Texto extraído:
Ciudad de México.- Con 103 votos a favor y 15 en contra, el Senado de la República aprobó, en lo general y en lo particular, la reforma constitucional que reduce la jornada laboral semanal de 48 a 40 horas. El dictamen fue turnado de inmediato a la Cámara de Diputados y se estima que beneficiará a cerca del 65 por ciento de la población trabajadora.
La modificación mantiene el derecho a un día de descanso por cada seis días laborados con salario íntegro, y establece que la disminución de horas no implicará reducción de sueldos ni prestaciones. La aplicación será gradual: en 2026 continuará la jornada de 48 horas; en 2027 bajará a 46; en 2028 a 44; en 2029 a 42, y será hasta 2030 cuando se concrete el esquema de 40 horas semanales.
Durante la discusión en lo particular, legisladores del PRI, PAN, Movimiento Ciudadano y el Partido Verde propusieron que la Constitución garantice dos días obligatorios de descanso; sin embargo, la mayoría de Morena no respaldó esa modificación.
El presidente de la Comisión de Puntos Constitucionales, Óscar Cantón Zetina, afirmó que la reforma responde a una demanda histórica de la clase trabajadora y destacó que permitirá reducir la fatiga y los accidentes laborales, mejorar la salud y fortalecer el equilibrio entre la vida personal y profesional. Subrayó que el objetivo es que el derecho a la jornada de 40 horas quede blindado en la Constitución.

Desde la oposición, la senadora priista Cristina Ruiz criticó el dictamen al considerarlo insuficiente y señaló que el verdadero reclamo social es establecer dos días de descanso por cada cinco de trabajo, además de mejores condiciones para las horas extras y sanciones efectivas a empleadores que incumplan.
Por su parte, Alfonso Cepeda, senador de Morena, llamó a respaldar la reforma y vigilar su correcta implementación, especialmente en sectores donde persisten abusos laborales. En la misma línea, la senadora del PT, Geovanna Bañuelos, defendió la gradualidad como una forma de permitir una transición ordenada que no afecte la economía.

Preguntas de estudio:
1 - Reproduce textualmente el pasaje de la nota sobre la reforma de la jornada laboral que va desde "Durante la discusión" hasta "en la Constitución.", ambos incluidos.
2 - Retoma la nota sobre la reducción de la jornada laboral y continúala a partir de su última oración.

Sección de datos:
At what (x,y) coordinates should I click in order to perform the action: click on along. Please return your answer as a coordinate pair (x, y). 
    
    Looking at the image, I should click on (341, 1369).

Resultados por tarea:
1 -
Durante la discusión en lo particular, legisladores del PRI, PAN, Movimiento Ciudadano y el Partido Verde propusieron que la Constitución garantice dos días obligatorios de descanso; sin embargo, la mayoría de Morena no respaldó esa modificación.
El presidente de la Comisión de Puntos Constitucionales, Óscar Cantón Zetina, afirmó que la reforma responde a una demanda histórica de la clase trabajadora y destacó que permitirá reducir la fatiga y los accidentes laborales, mejorar la salud y fortalecer el equilibrio entre la vida personal y profesional. Subrayó que el objetivo es que el derecho a la jornada de 40 horas quede blindado en la Constitución.

2 -
El PAN, a través de Marko Cortés, anunció su voto a favor, aunque calificó la medida como “justicia a medias”, al advertir que más de la mitad de los trabajadores se encuentran en la informalidad y no se verán beneficiados de inmediato. También cuestionó que la aplicación total se postergue hasta 2030. Movimiento Ciudadano expresó una postura similar: respaldó la reforma, pero consideró que no garantiza plenamente dos días de descanso ni atiende otros pendientes laborales.

El dictamen también prohíbe el trabajo extraordinario para menores de 18 años y fija que la suma de horas ordinarias y extraordinarias no podrá exceder las 12 horas en un solo día.
En la exposición de motivos se señala que México figura entre los países con mayor carga laboral a nivel mundial sin que ello se traduzca en mayor productividad o calidad de vida. El documento retoma datos de la OMS y la OIT que relacionan las jornadas extensas con problemas de salud como estrés, enfermedades cardiovasculares y accidentes laborales. Se estima que el 75 por ciento de los trabajadores en el país padece algún nivel de estrés laboral.
La propuesta busca mejorar el bienestar, elevar la productividad y reducir riesgos para la salud, alineando al país con estándares internacionales en materia laboral.